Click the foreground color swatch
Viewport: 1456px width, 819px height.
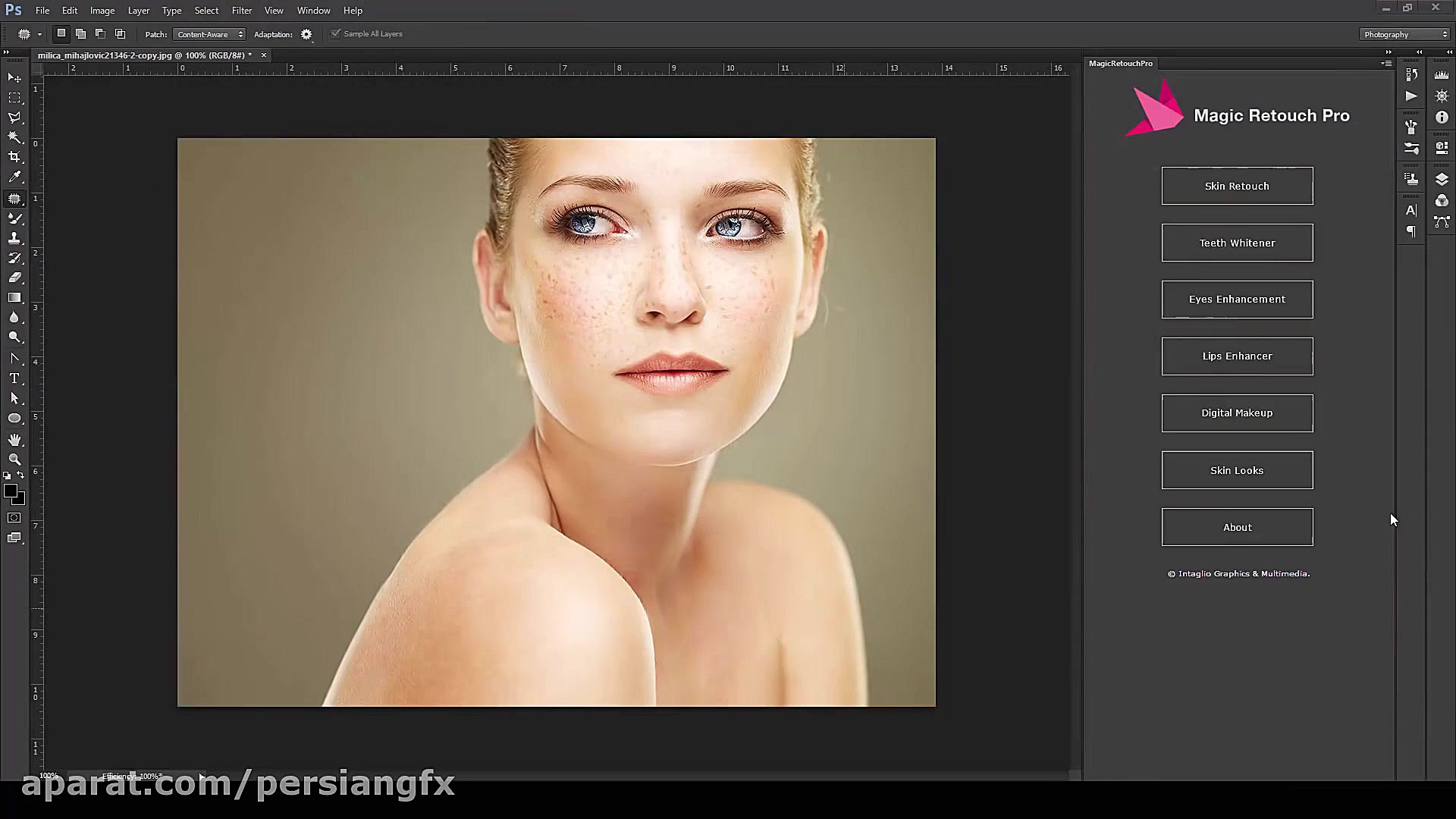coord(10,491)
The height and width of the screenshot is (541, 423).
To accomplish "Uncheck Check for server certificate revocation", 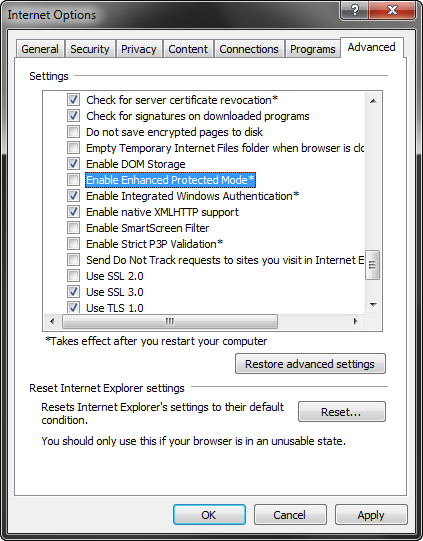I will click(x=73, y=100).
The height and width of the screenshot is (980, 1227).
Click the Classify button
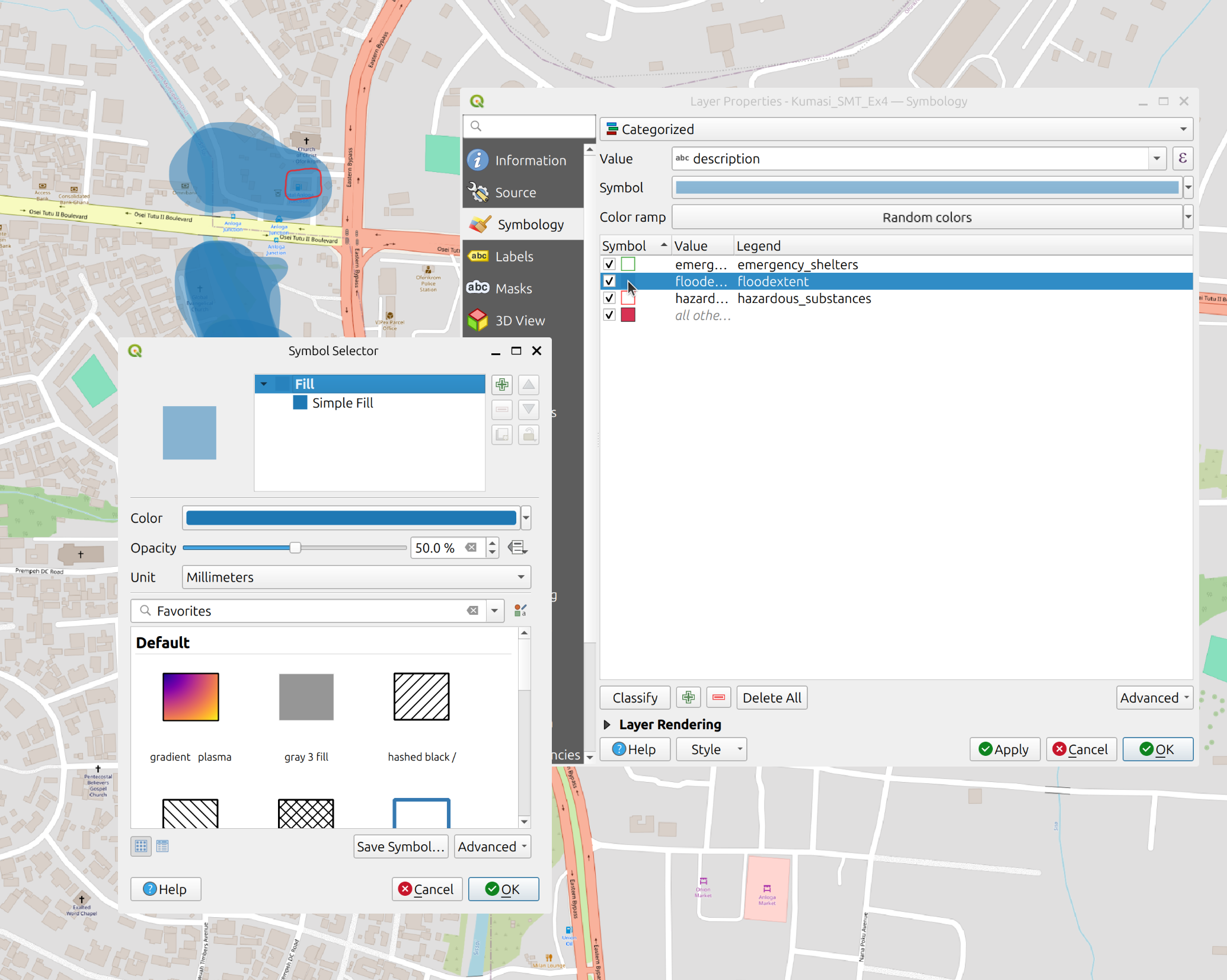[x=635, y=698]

□ □ □ □

[EXERCISE AIM]
Copy the records word for word, starting at the line containing "The height and width of the screenshot is (980, 1227)." and continuing through the last line of the records. Include that first line, and omit the pictures.

[TASK ANSWER]
The height and width of the screenshot is (980, 1227).
Click the Classify button
[x=635, y=698]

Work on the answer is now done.